Maut und Überwachung: Die Zeit (Felix Rohrbeck) erklärt, weshalb die geplante Einführung der Pkw-Maut wohl mit der Überwachung deutscher Autofahrer einhergehen wird. Nicht nur ausländische Benutzer der Bundesfernstraßen, sondern auch alle deutschen Autofahrer werden nach der geplanten Reform die Maut "für die Nutzung von Bundesautobahnen und Bundesfernstraßen" entrichten müssen. Der Jurist Thomas Mayen ist der Ansicht, es handele sich dabei um eine Benutzungsgebühr, die dementsprechend lediglich für die tatsächliche Nutzung erhoben werden darf. Problematisch sei, dass manche deutschen Autofahrer besagte Straßen gegebenenfalls nicht befahren, somit eigentlich keine Gebühr entrichten müssten. Der Beweis der Nichtnutzung könnte allerdings zu einem Problem führen.

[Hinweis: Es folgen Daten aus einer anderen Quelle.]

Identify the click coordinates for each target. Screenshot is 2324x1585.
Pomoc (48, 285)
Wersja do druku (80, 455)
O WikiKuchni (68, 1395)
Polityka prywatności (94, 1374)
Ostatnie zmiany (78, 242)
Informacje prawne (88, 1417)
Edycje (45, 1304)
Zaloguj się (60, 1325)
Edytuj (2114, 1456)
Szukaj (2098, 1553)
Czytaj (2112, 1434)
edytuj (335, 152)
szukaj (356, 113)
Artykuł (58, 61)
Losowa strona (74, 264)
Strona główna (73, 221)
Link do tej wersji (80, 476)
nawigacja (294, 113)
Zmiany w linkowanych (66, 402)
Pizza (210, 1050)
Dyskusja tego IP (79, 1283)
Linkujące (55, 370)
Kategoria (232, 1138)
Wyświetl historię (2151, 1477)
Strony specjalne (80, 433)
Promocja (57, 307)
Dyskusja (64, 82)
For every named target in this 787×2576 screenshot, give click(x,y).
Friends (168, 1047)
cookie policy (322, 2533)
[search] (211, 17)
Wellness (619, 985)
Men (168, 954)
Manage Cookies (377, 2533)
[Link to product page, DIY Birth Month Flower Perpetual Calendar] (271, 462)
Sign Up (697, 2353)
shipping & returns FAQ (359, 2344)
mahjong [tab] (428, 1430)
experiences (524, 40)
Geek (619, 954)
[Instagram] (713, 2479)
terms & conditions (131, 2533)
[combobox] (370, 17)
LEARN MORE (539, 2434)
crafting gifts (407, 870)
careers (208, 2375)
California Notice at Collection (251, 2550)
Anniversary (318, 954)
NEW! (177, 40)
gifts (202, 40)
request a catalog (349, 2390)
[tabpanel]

Dieses möchte Bundesverkehrsminister Alexander Dobrindt (CSU), laut Zeit, lösen, indem die Kennzeichen erfasst und für 13 Monate gespeichert werden. Nur so könne die Behauptung der Nichtnutzung mautpflichtiger Straßen zweifelsfrei überprüft werden.

Straffreiheit für V-Leute: Das Bundesinnenministerium möchte Regelungen zu Auswahl und Einsatzbedingungen von V-Leuten des Verfassungsschutzes einführen. So sollen diese künftig für die Begehung bestimmter Delikte straffrei bleiben. Dies solle allerdings nur für Straftaten gelten, bei  denen ein Eingriff in die Grundrechte anderer ausgeschlossen werden kann. Beispiele hierfür bilden das Zeigen des "Hitlergrußes" oder die Verwendung von NS-Zeichen. Bei Delikten zulasten anderer solle der Staatsanwaltschaft die Möglichkeit eingeräumt werden unter strengen Voraussetzungen von der Strafverfolgung abzusehen. Weitere Änderungen sollen sich bei der Bezahlung sowie bei der Auswahl der V-Leute ergeben. Über den Gesetzentwurf berichtet jetzt auch die taz (Christian Rath).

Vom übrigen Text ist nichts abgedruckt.